The union’s 25,000 bus driver members, from over a dozen bus companies in London are demanding ‘sector wide negotiations’ between their union Unite and their employers, to close the massive disparity of up to 25 per cent, in their pay and terms and conditions.

Unite says that collective negotiations will bring greater job security. The current system has led to many bus drivers being paid up to 25 percent less despite doing the same job for the same employer. The pay some bus drivers receive can be as little as £17,000 depending on the company they work for.

London bus companies are required to compete to win routes put out to tender by Transport for London. The explosion in competition has led to an unprecedented squeeze on the pay, terms and conditions of all bus workers, as individual bus companies choose to bid low to maximise profits at the expense of these dedicated workers.
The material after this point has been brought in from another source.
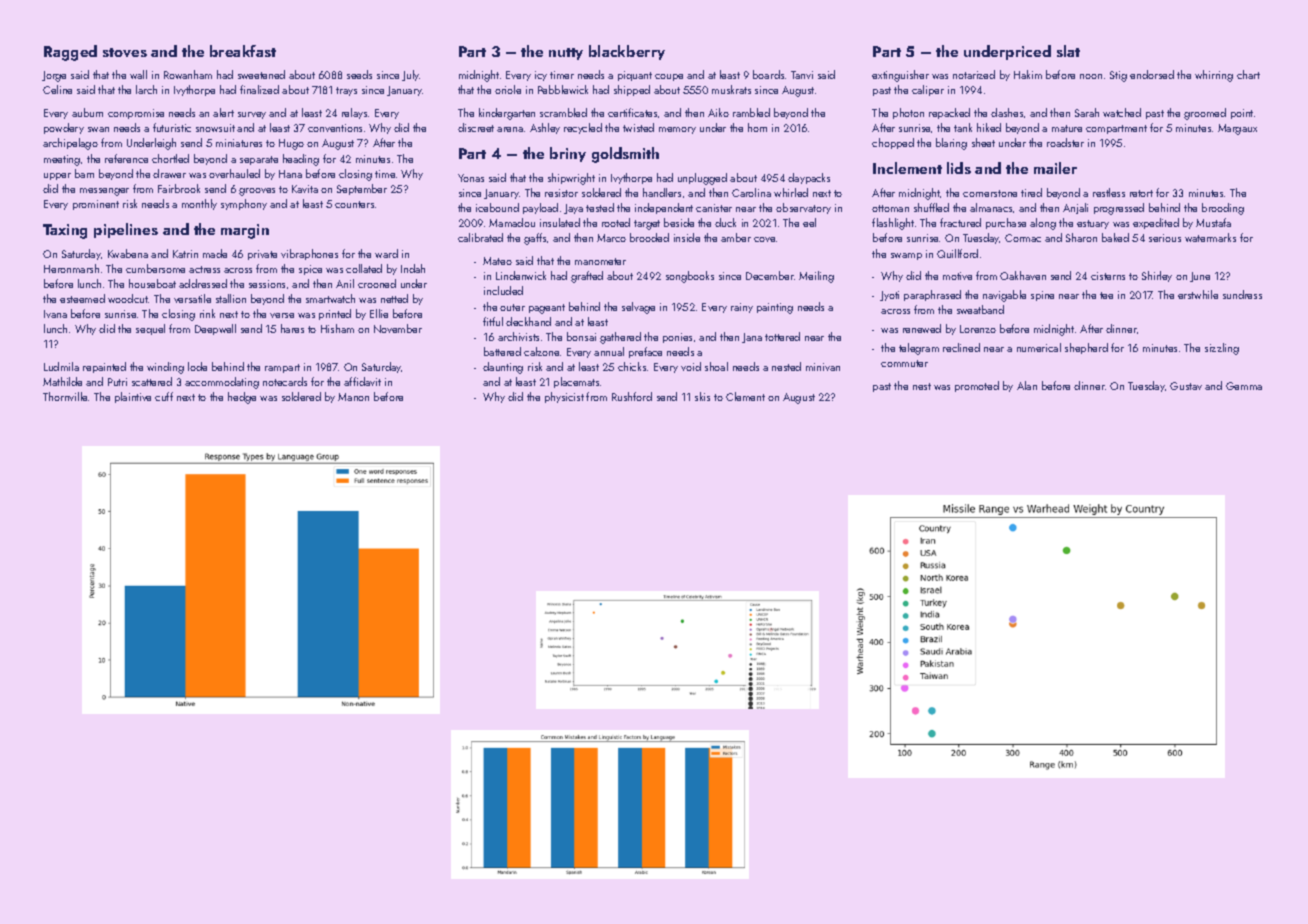 The image size is (1308, 924). Describe the element at coordinates (802, 75) in the image. I see `Tanvi` at that location.
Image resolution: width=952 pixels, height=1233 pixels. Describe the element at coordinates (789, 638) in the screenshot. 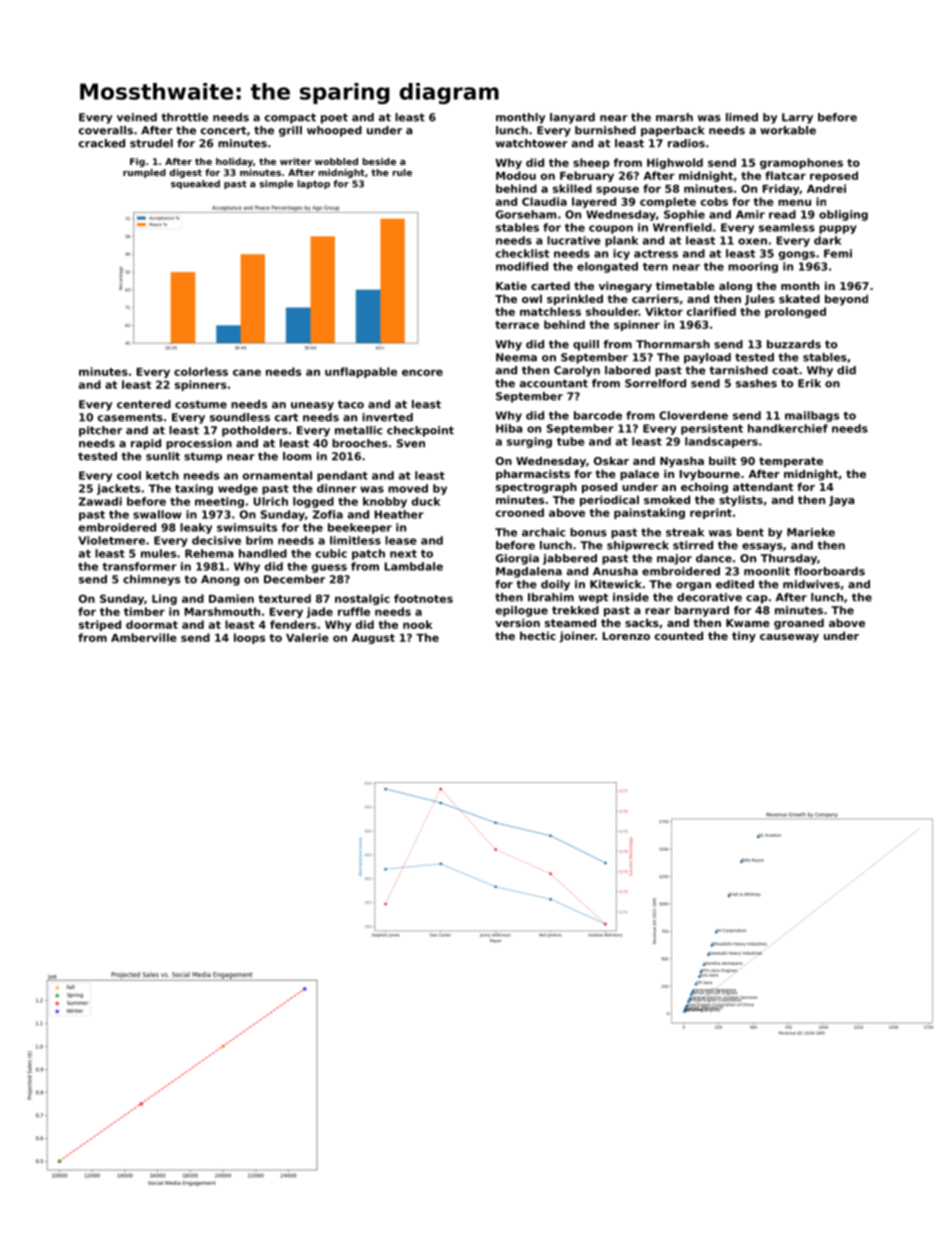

Unite general secretary Len McCluskey, who will be addressing the bus drivers at the rally tomorrow, said: “With decentralisation and the sell-off of routes, London’s bus drivers’ wages have taken a hit and vary drastically from company to company. It is madness – there ought to be a common, decent rate for the job.

“The drivers have had enough and demand these operators work with form Unite to bring some sense to this situation.

“Only a forum that brings employers and the workers to the table, through their union, is what will bring continued improvements to terms and conditions.”

Peter Kavanagh, London and Eastern regional secretary who will also speak at tomorrow rally, added: “London bus drivers keep this city on the move, delivering an ever improving and efficient service to around six million passengers every day. It is time we had a sensible arrangement for discussing pay and conditions to ensure all drivers are rewarded properly for their efforts.

“Currently, people driving the same buses, with the same training requirements and governed by the same regulations, are subject to the whims of twenty separate sets of negotiations, leading to more than twenty different rates of pay. We want, and we are determined to achieve, a sector wide bargaining arrangement for all of our 25,000 driver members.”